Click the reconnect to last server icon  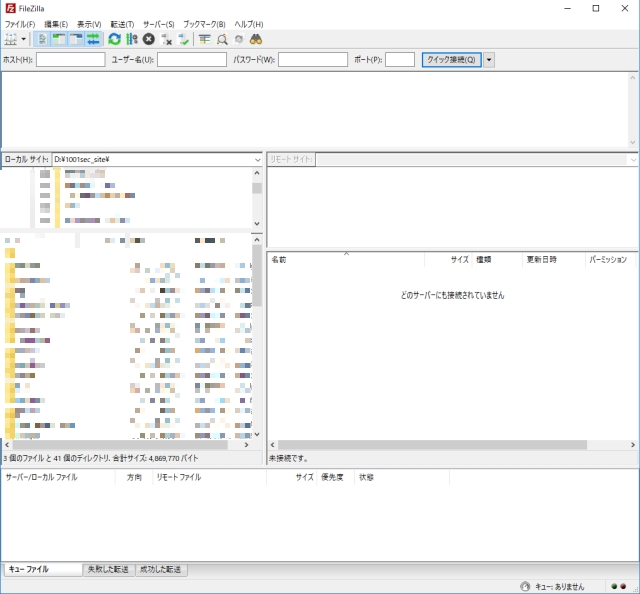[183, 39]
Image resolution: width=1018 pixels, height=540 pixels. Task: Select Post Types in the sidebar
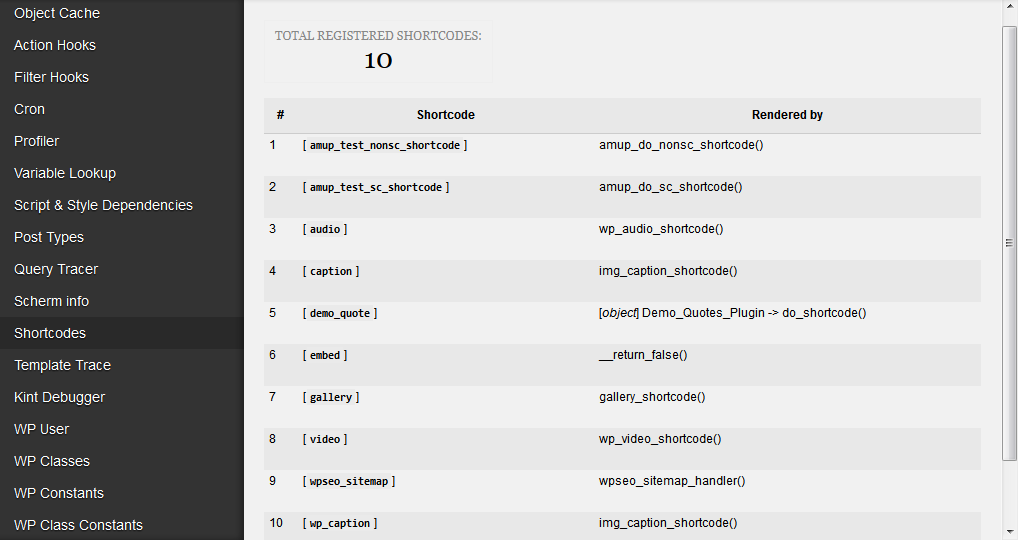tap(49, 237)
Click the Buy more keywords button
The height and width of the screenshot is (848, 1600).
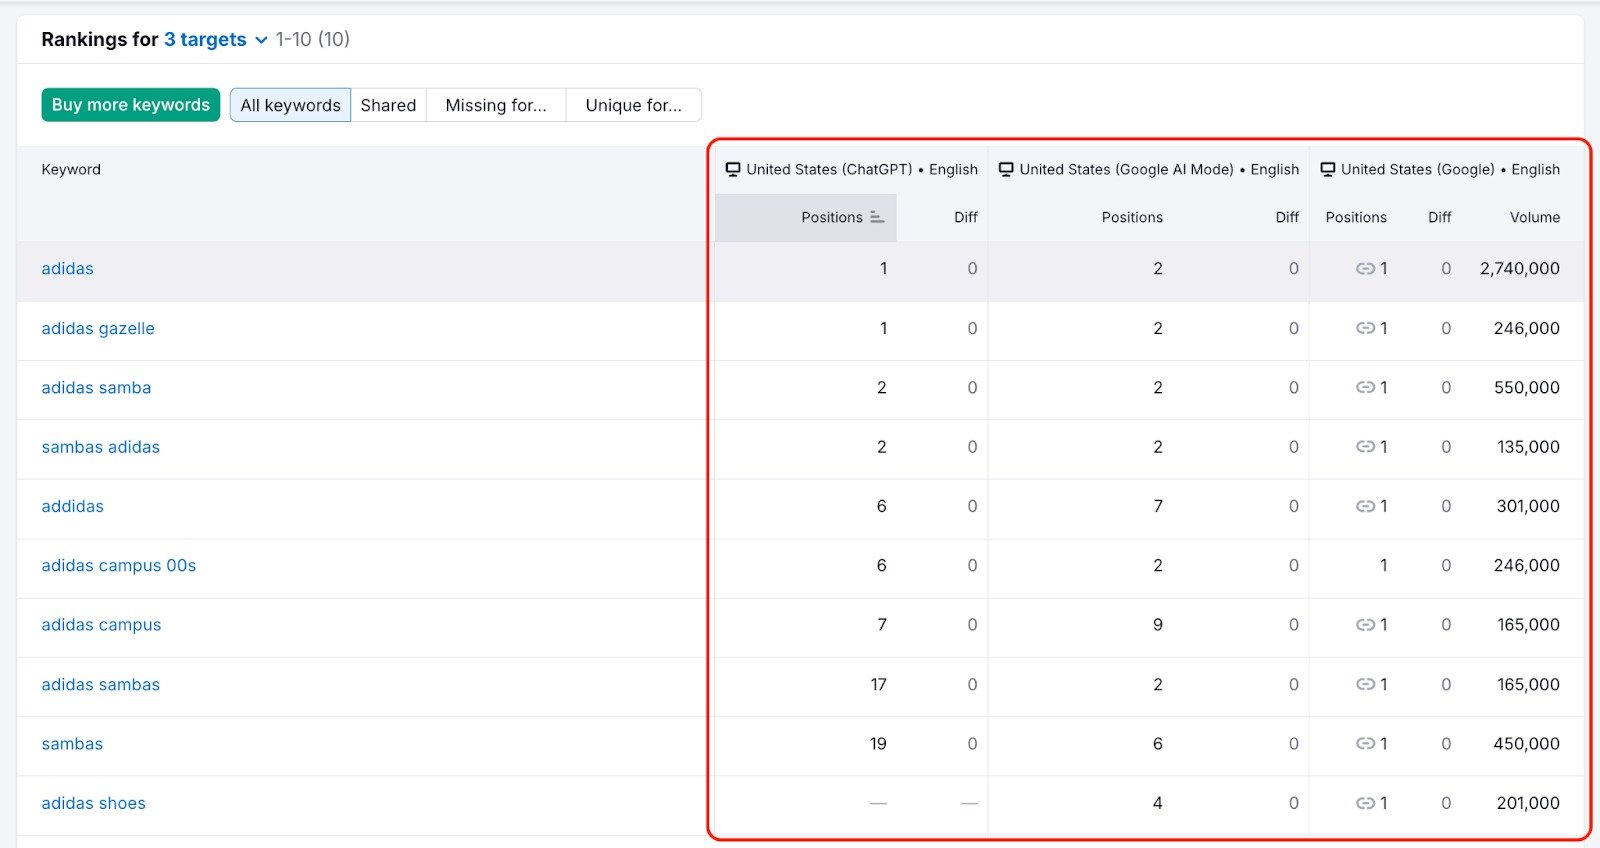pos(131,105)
____________________
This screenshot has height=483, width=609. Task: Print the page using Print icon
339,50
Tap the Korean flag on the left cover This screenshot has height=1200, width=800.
____________________
What this task involves:
Within the material above, extract exactly the lines that start at the line containing "This screenshot has height=483, width=609." and stop after the line containing "Tap the Korean", and only those.

The completed task:
This screenshot has height=483, width=609. Task: Print the page using Print icon
339,50
Tap the Korean flag on the left cover This screenshot has height=1200, width=800.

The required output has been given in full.